Where AI Adoption Is Now

Considering it’s the home of industry leaders like OpenAI, the AI “bubble” is most prominent in the U.S. – but, despite AI’s domineering presence, the country has fallen furthest behind in bridging the gap from AI hype to adoption. Across global markets, the study above reveals that France seems to be spearheading AI adoption, with over a third (36%) of organizations already having a clear AI strategy and perceivable results. On the other hand, those in North America were the least likely (21%) to have a clear AI strategy in place, citing ethical and security concerns as the main factors impacting their AI adoption and deployment progress.

From an industry perspective, organizations in Construction & Engineering are leading the way, with 31% having a clear AI strategy and perceivable results, compared to just under a quarter (24%) of those in the Aerospace & Defense sector who said the same. Strikingly, just 1% of organizations across all industries said nothing is slowing their progress in adopting and deploying AI, meaning 99% are facing a challenge that’s holding back AI innovation.

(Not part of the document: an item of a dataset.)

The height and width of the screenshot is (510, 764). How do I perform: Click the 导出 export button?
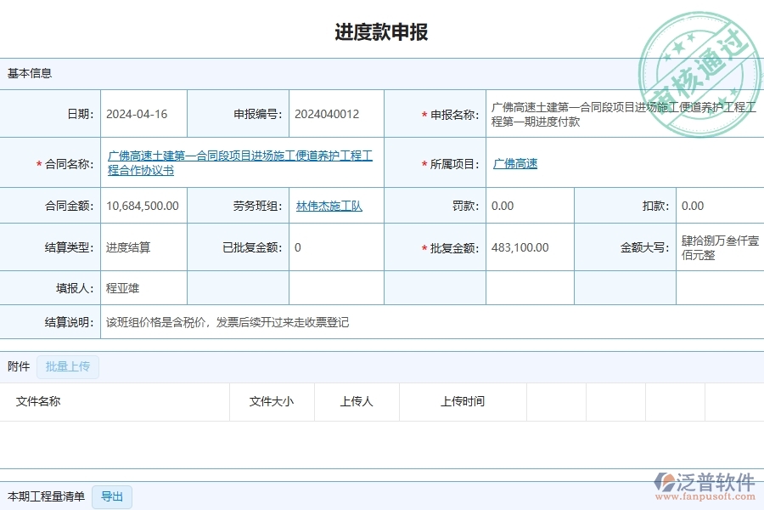tap(111, 496)
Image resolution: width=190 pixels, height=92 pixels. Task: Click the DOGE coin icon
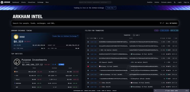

The delay from existing AI hype to impactful AI adoption comes down to a few key aspects: skillsets and resources, legacy tech impediments, and a lack of data readiness. AI is still so new that many organizations simply don’t have the skills needed to develop and operate AI tools. Furthermore, many industries are still using legacy tech that isn’t conducive to creating an AI-ready workforce. Digital transformation is still in progress at many companies, and they don’t yet have the modern, cloud-based architecture that is ideally suited for AI. 

Where to Go Next

As tech-forward companies continue to make breakthroughs in AI, the pressure is on for other industries to catch up. More than four in five (84%) decision-makers agree that the business at large holds high expectations for AI, noting the pressure to adopt AI quickly, but without a clear strategy.

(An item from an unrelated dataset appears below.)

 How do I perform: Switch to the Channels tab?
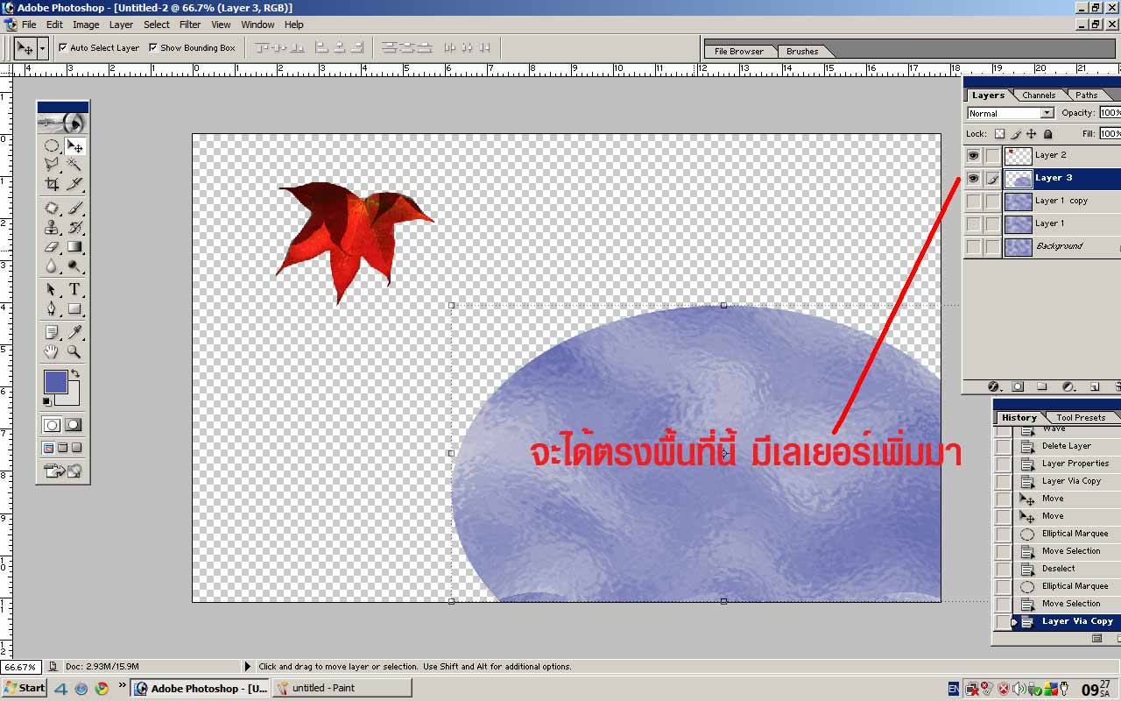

For leaders struggling to articulate an AI strategy or move towards AI adoption, the first step in overcoming the hurdle is to identify the challenges they’re facing. The most common factors slowing progress differ depending on where a company is in its AI journey:

  • For those with a clear AI strategy and perceivable results, data complexity is most likely to be slowing progress for AI adoption and deployment
  • For those gathering proposals or those with only structured pilot projects, limited skills and expertise are most likely to be slowing progress for AI adoption and deployment
  • For those in the research phase of the AI journey with uncontrolled tests taking place, concerns about ethics, safety, and security are most likely to be slowing progress for AI adoption and deployment 
  • Finally, for those who do not have anything in motion yet or lack a coordinated approach, legacy-based tech is the biggest barrier to AI adoption and deployment progress

As long as businesses can take that first step, the promised land of increased productivity and more effective operational management is not far away. With the right combination of cloud, data, processes, and skills in place, AI can offer a slew of benefits, including proactive insight delivery to improve processes, increased personalization for customer experiences, anomaly detection, performance monitoring, asset management, and automation.

While it may take months, or even years, to progress from ideating a strategy to seeing the full impact of AI on business outcomes, it’s never too early to start strategizing. In fact, it’s imperative to start as early as possible to avoid being left behind. The good news is that we’re all figuring AI out together as the technology continues to develop. No one knows what the future of AI will look like exactly, but it can only become what we make of it now.